Caminamos como marionetas rotas entre las tumbas de las que habíamos salido. Nos dirigíamos hacia el grupo de humanos que se encontraban en los alrededores cuando alguien, una voz enérgica y potente, pronunció unas palabras que sonaron terribles:

-¡Fuego a discreción!

La media docena de niños que se encontraban tras unos árboles con sus rodillas clavadas en el suelo no dudaron en apretar el gatillo de sus respectivos rifles mientras un grupo de adultos, en su mayoría mujeres ataviadas con uniformes militares, observaban la escena para evaluar el rendimiento de los jóvenes reclutas. Las fuertes detonaciones sonaron en el silencio del cementerio y los cuerpos de los muertos vivientes fueron zarandeados por los proyectiles de plomo. Algunos cayeron al suelo pero otros lograron aguantar los envites y con el pecho agujereado consiguieron avanzar peligrosamente hacia la multitud.

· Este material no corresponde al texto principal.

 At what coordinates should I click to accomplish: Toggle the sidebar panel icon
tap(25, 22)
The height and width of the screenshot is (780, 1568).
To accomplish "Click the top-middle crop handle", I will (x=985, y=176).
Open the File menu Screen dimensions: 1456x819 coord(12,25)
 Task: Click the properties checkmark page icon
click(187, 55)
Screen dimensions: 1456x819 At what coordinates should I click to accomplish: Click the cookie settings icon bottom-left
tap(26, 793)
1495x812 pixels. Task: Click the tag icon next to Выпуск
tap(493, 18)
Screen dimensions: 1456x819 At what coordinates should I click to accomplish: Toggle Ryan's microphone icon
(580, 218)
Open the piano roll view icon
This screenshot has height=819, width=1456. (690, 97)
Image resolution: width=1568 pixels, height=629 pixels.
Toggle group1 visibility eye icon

-¿Qué cojones estáis haciendo? ¡¡Disparad a la puta cabeza!!

Los reclutas  tardaron en reaccionar pero finalmente apuntaron hacia las cabezas de los muertos y se las volaron con varios disparos. Los cerebros atravesados por las balas  quedaron inservibles y los muertos cayeron al suelo, entre gemidos profundos y dolorosos. El olor a pólvora se mezcló con el miedo de aquellos niños y el hedor putrefacto de los muertos que ya habían dejado de moverse.


Los pequeños  recibieron las felicitaciones  de sus superiores, orgullosos y complacidos, mientras soldados veteranos comprobaban que todos los revividos habían regresado de nuevo a la muerte.